Provided material ->
= = = = =
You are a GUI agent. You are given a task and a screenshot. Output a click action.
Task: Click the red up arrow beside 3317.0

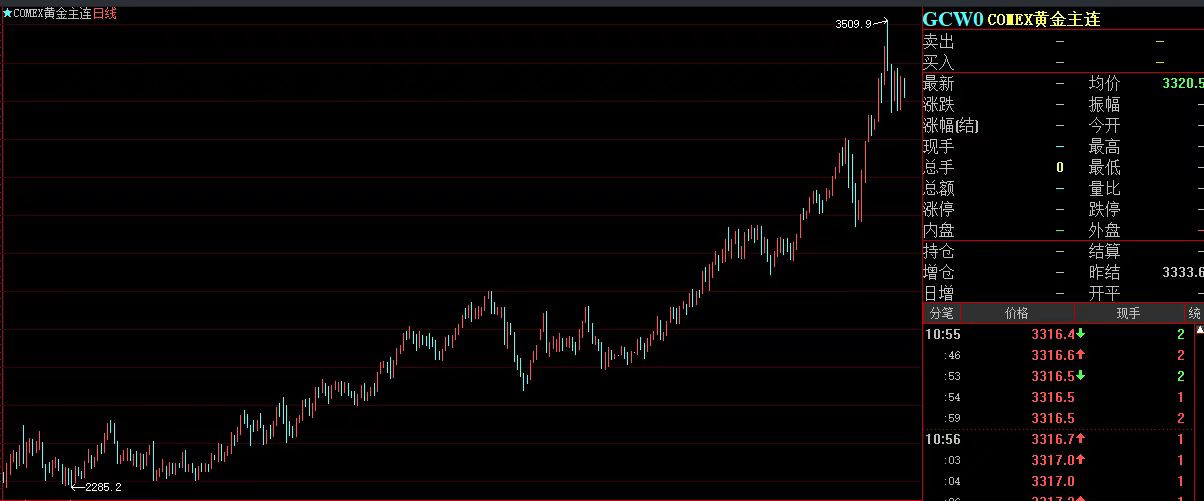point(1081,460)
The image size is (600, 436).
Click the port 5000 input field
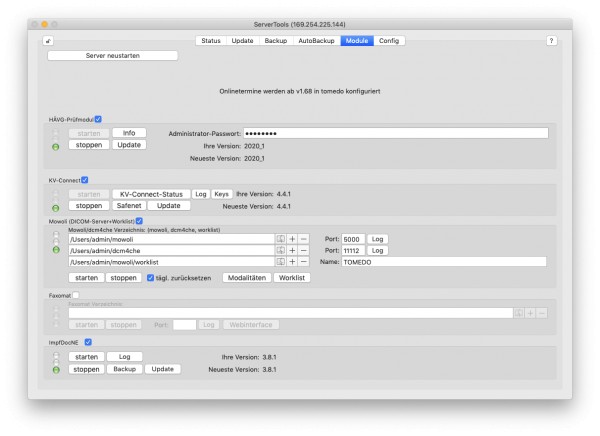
= = = = =
Aim of the task -> Your answer must be only the lines from the one that holds "The image size is (600, 436)." to the end of the listing, each restated word for word, with both ends kept and pictures left out.

Problem solution ->
The image size is (600, 436).
Click the port 5000 input field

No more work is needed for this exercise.